The European Journalism Centre,an “independent, international, non-profit institute dedicated to the highest standards in journalism,” is accepting entries for the first Data Journalism Awards until April.
By holding awards specific to data journalism, the EJC’s Liliana Bounegru explained the center hopes the awards will be “highlighting the best practices,” and “setting standards in data journalism.”
Bounegru told iMediaEthics that the awards will be “the first international contest recognising outstanding work in the field of data journalism worldwide.” Six prizes in three categories will be given — “one for the winning national or international media organisation and one for a regional or hyper-local submision,” according to the Guardian. The categories are: “data-driven investigative journalism,” “data visualisation & storytelling,” and “data-driven applications (mobile or web),” according to the awards website.
The total prize money is €45,000 or close to $60,000. Bounegru said the center hopes to host these awards annually. According to Bounegru, the Global Editors Network suggested the data awards to the European Journalism Centre. According to a January press release on its website, Google is sponsoring the contest. The EJC “is producing the Data Journalism Awards website and administering the prize” according to a Google press release.

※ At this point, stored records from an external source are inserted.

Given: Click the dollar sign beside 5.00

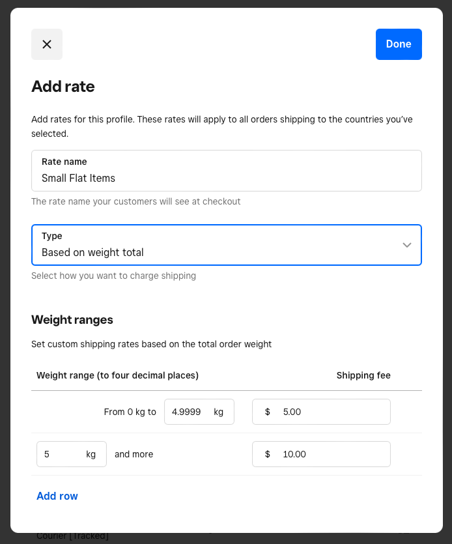Looking at the screenshot, I should [268, 412].
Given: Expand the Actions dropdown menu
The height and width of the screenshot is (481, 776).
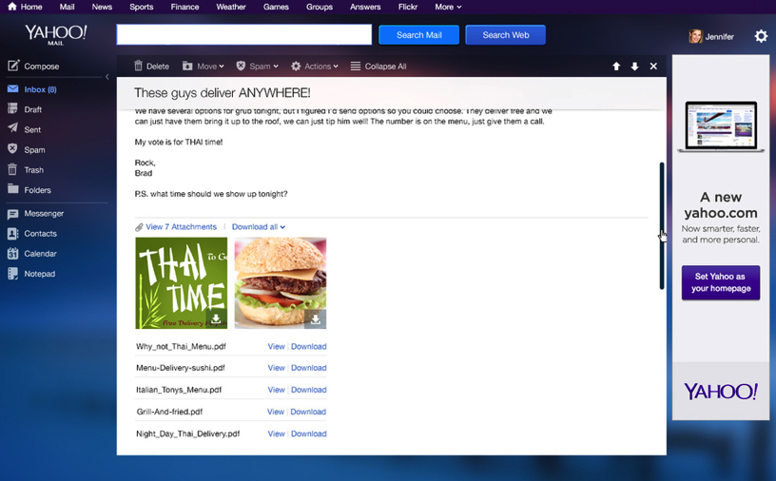Looking at the screenshot, I should coord(315,67).
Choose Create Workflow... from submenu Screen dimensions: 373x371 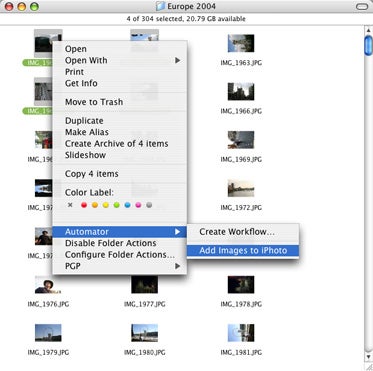pos(243,232)
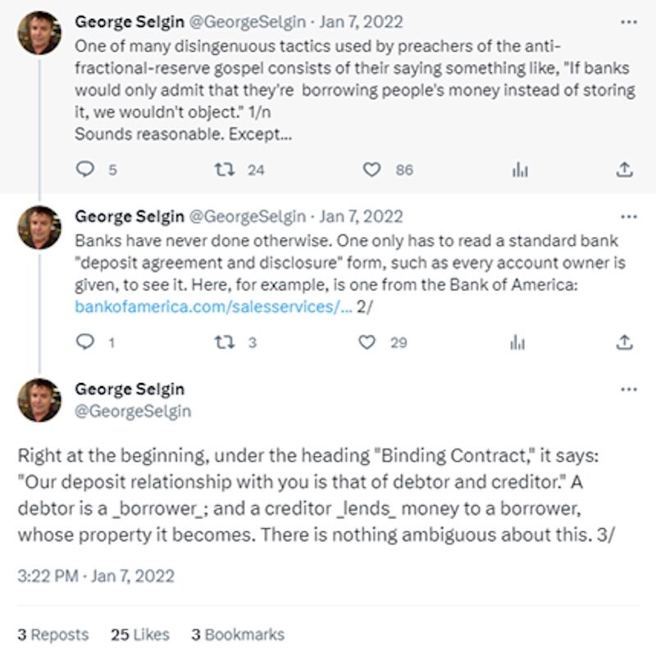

We asked Bounegru for more information about the relationship between the Global Editors Network, the EJC and Google for this contest. She explained:
“The Data Journalism Awards were conceived by the Global Editors Network. The competition is run in collaboration with the European Journalism Centre and is sponsored by Google. GEN handles the relationship with the jury, EJC runs the communication, including the website. Both GEN and EJC together with three external experts are on the pre-jury. The role of the pre-jury is to judge the entries and submit to the jury a minimum of four nominations per category. In May 2012 the main jury will be asked to independently judge the four nominations made by the pre-jury for each prize category and select the winners. You can find the jury members here: http://datajournalismawards.org/jury/.”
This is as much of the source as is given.